Weniger RisikoschülerInnen durch mehr Chancengleichheit
Der Bericht führt OECD-Studien an, die den Zusammenhang zwischen Testleistungen und der Herkunft von SchülerInnen untersuchen und zu dem Schluss kommen, dass eine Reduktion der Chancenungleichheit auch den Anteil an RisikoschülerInnen zurückgehen lässt. In ihrer Analyse zur Ganztagsschule merken die BildungsexpertInnen an, die Ergebnisse, inwieweit schulischer Erfolg mit einer ganztägigen Schulform einhergeht, seien widersprüchlich. Gesichert ist jedoch, verweisen die AutorInnen auf Beispiele aus Deutschland, dass das Sozialverhalten von SchülerInnen in ganztägigen Schulformen verbessert und Bildungsbenachteiligung abgebaut wird. Zusammenfassend ist festzustellen, heißt es im Bericht, dass Ganztagsschulen positive Effekte auf die Leistungen von SchülerInnen zeitigen, wenn die ganztägigen Angebote pädagogisch qualitätsvoll sind und sie tatsächlich von SchülerInnen angenommen werden. Die internationale Forschung gibt der verschränkten Form der Ganztagsschule, bei der Unterrichts-, Lern- und Freizeit mehrmals über den Tag verteilt abwechseln und die verpflichtend ist, den Vorzug gegenüber der offenen getrennten Form mit Vormittagsunterricht und freiwilliger Nachmittagsbetreuung.
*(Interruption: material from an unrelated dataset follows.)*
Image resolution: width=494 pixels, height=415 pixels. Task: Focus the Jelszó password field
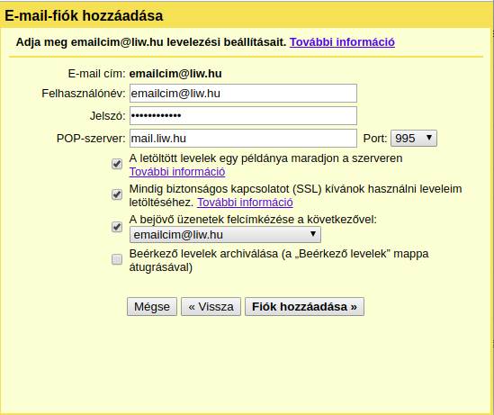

Argumentiert wird, dass bei ganztägigen Schulformen durch die erweiterten Fördermöglichkeiten von SchülerInnen mit Bildungsdefiziten und von RisikoschülerInnen "soziale Herkunftseffekte" abgeschwächt werden sowie interkulturelle und sprachliche Kompetenzen besser zu vermitteln sind. Ein positiver sozialpolitischer Effekt ist bei ganztägiger schulischer Betreuung die leichtere Vereinbarkeit von Beruf und Familie.

Hohe Akzeptanz gegenüber ganztägigen schulischen Angeboten zeigte sich 2011 dementsprechend in der Bevölkerung (78%). Auch die Mehrheit der BürgermeisterInnen (72%) stand – nach Klärung v.a. der Finanzierungsfrage – ganztägiger schulischer Betreuung an Volksschulen positiv gegenüber. Ambivalent äußern sich LehrerInnen zur Ganztagsschule: 50% – tendenziell dienstjüngere Lehrkräfte – sprachen sich 2011 dagegen aus.
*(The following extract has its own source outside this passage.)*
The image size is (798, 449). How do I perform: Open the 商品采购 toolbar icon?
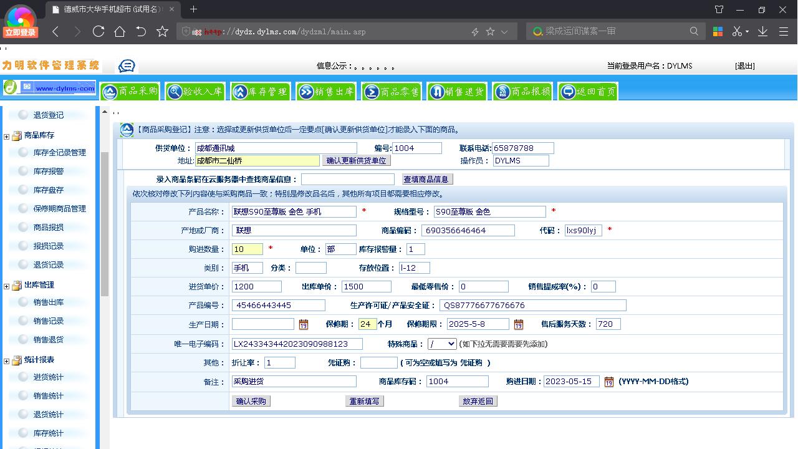tap(130, 90)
2011/12 ist im Vergleich zum Schuljahr 2007/08 der Ausbau ganztägiger Angebote über alle Schulformen angestiegen, wenn auch das Ziel von 50% für das Jahr 2015 noch nicht erreicht ist. Sehr gute Versorgung liegt bereits bei den AHS mit 84% vor, beschreibt der Bericht, äußerst gering sind ganztägige Angebote bei Hauptschulen (13%) und Polytechnischen Schulen (4%). Bei Neuen Mittelschulen haben etwas mehr als 50% ganztägige Betreuungsangebote.